→ **REQUIREMENT**: With any pictures left out, restate word for word the lines in the listing below from the one holding "Given: Click the" through the last.

======== SUPPLIED RECORDS

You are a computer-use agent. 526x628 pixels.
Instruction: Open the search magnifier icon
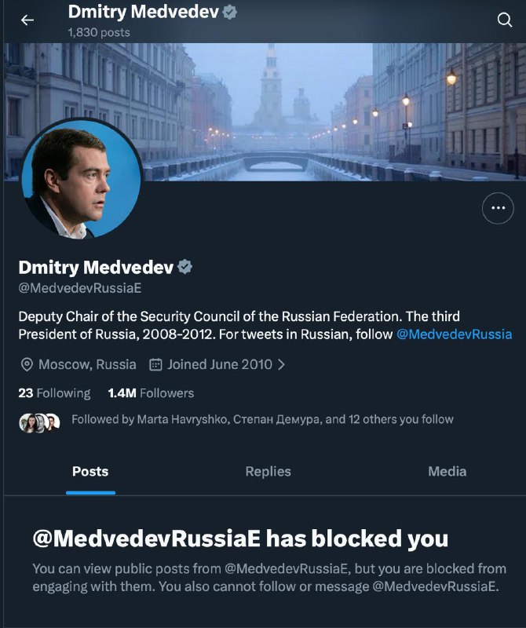(x=505, y=20)
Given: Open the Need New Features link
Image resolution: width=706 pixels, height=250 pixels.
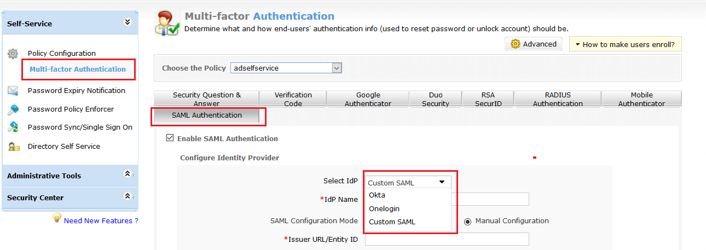Looking at the screenshot, I should pyautogui.click(x=101, y=221).
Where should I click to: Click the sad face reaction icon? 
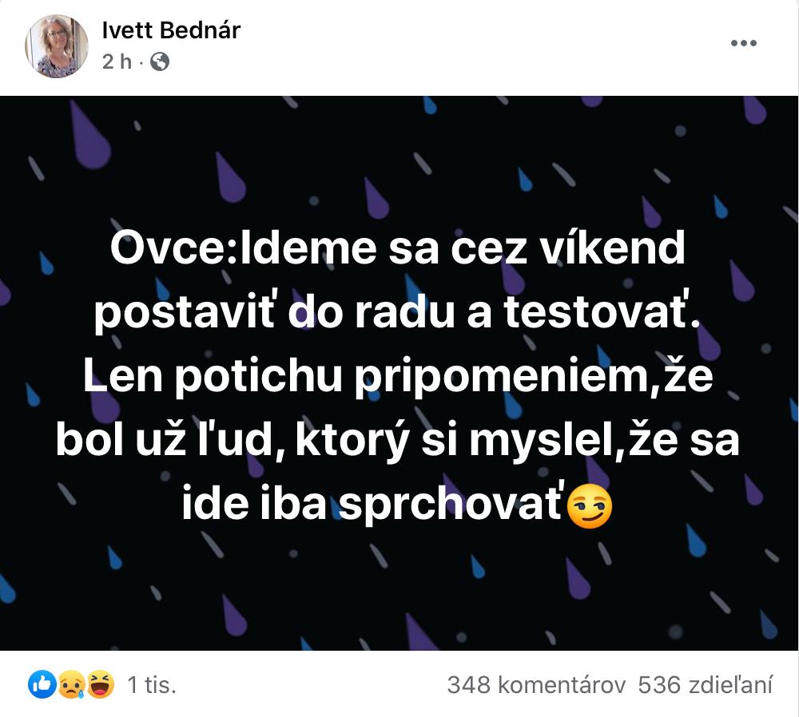(71, 684)
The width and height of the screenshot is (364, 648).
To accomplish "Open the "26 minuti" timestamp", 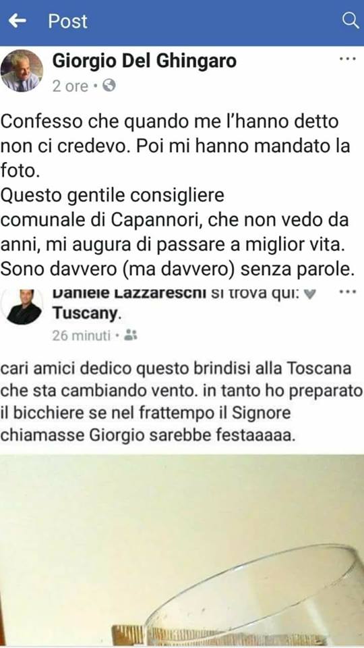I will 82,335.
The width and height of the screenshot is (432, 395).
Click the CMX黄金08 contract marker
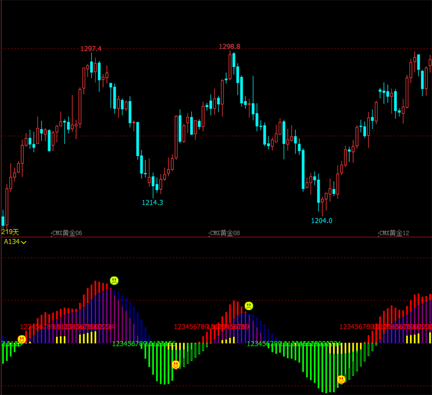click(225, 233)
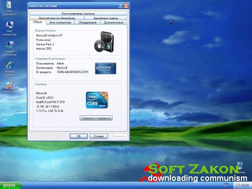Switch to the Automatic Updates tab

click(57, 18)
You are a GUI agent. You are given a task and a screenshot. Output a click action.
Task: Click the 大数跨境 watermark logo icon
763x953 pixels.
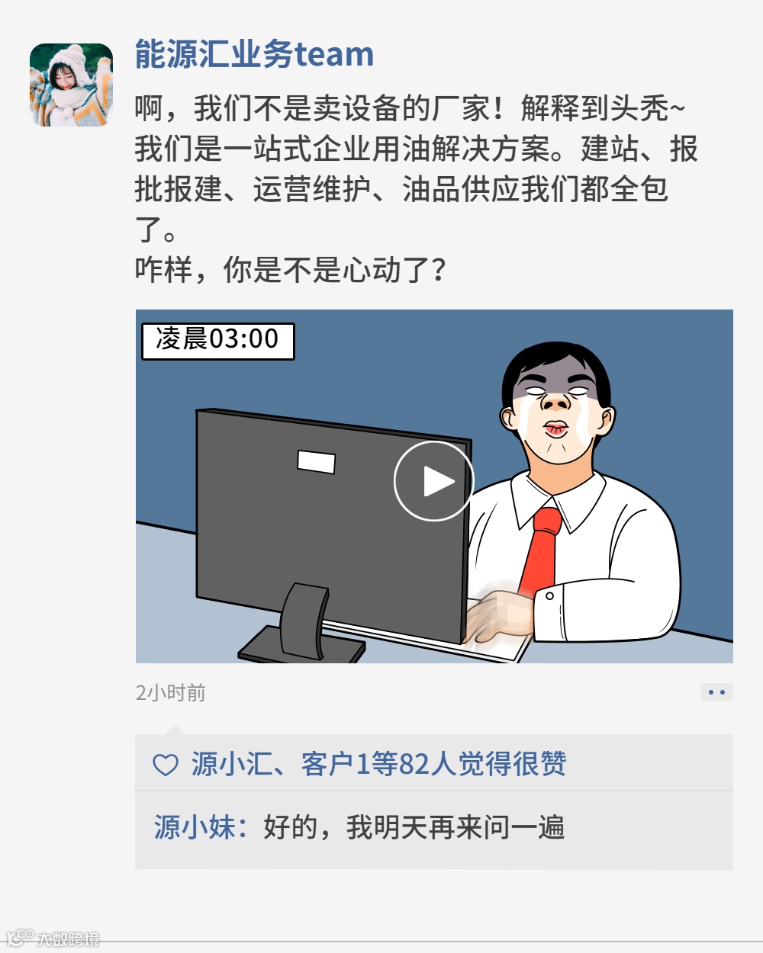pos(21,938)
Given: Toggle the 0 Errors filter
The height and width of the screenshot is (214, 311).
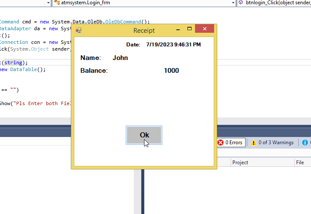Looking at the screenshot, I should point(230,143).
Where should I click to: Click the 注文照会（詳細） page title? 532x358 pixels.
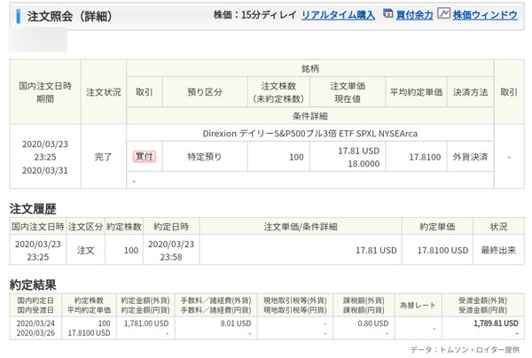[x=67, y=15]
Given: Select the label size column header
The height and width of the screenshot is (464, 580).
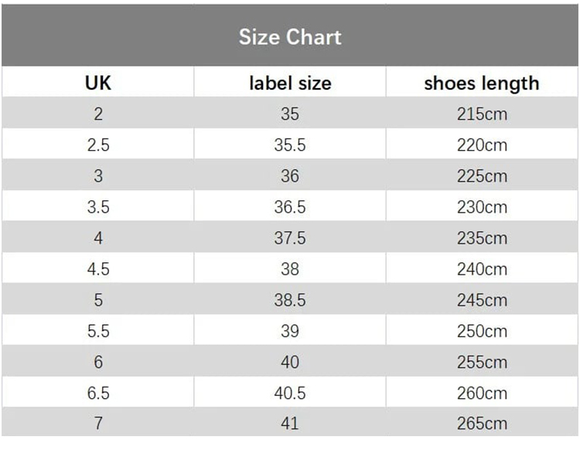Looking at the screenshot, I should tap(290, 83).
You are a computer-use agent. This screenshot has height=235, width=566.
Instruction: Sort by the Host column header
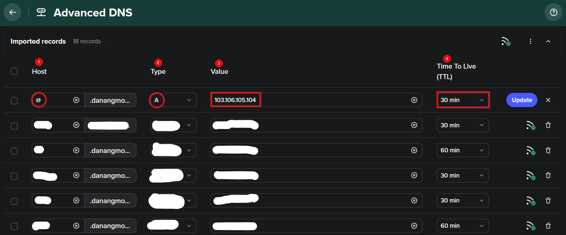click(x=39, y=72)
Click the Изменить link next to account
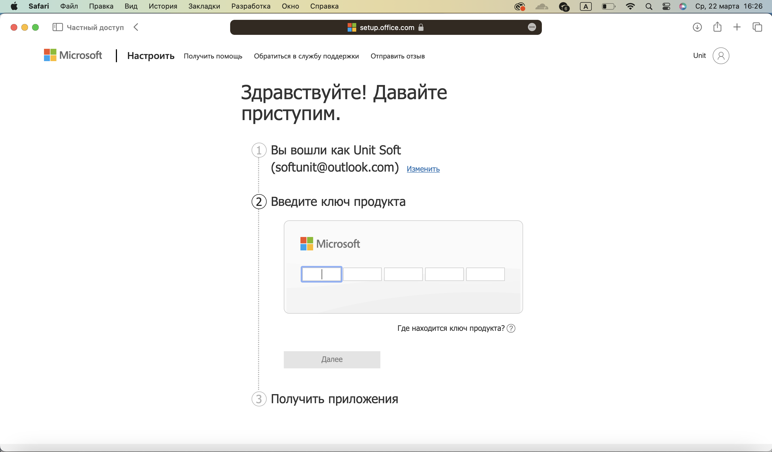 click(x=423, y=168)
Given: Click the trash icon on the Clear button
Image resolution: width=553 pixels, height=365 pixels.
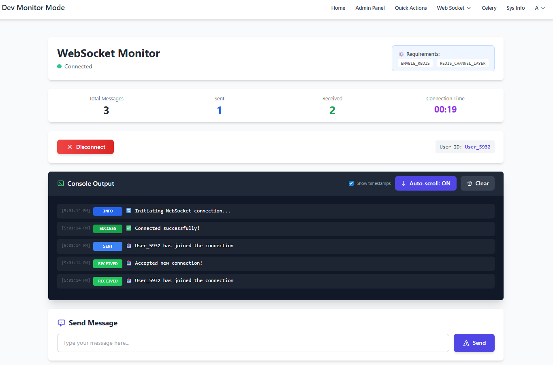Looking at the screenshot, I should [x=470, y=183].
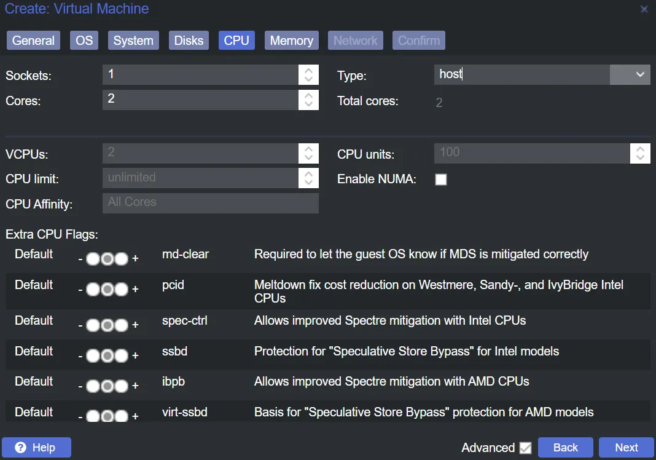
Task: Click the CPU Affinity input field
Action: (x=210, y=203)
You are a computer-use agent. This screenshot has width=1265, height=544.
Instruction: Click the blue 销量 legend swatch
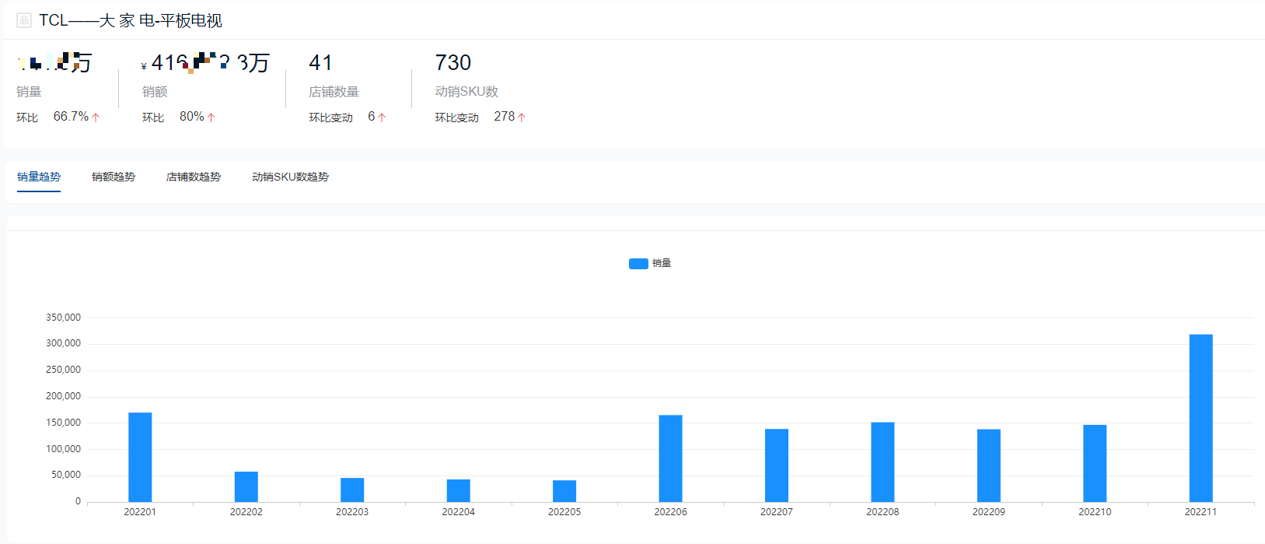click(638, 264)
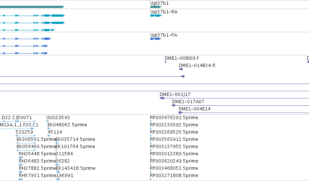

================

→ **YOUR SOLUTION**:
Given: Click the trash icon on the Clear button
Image resolution: width=553 pixels, height=365 pixels.
Looking at the screenshot, I should [x=470, y=183].
Task: Click the CPU Affinity input field
Action: (x=210, y=203)
You are a computer-use agent. This screenshot has width=1265, height=544.
Instruction: Click the blue 销量 legend swatch
click(638, 264)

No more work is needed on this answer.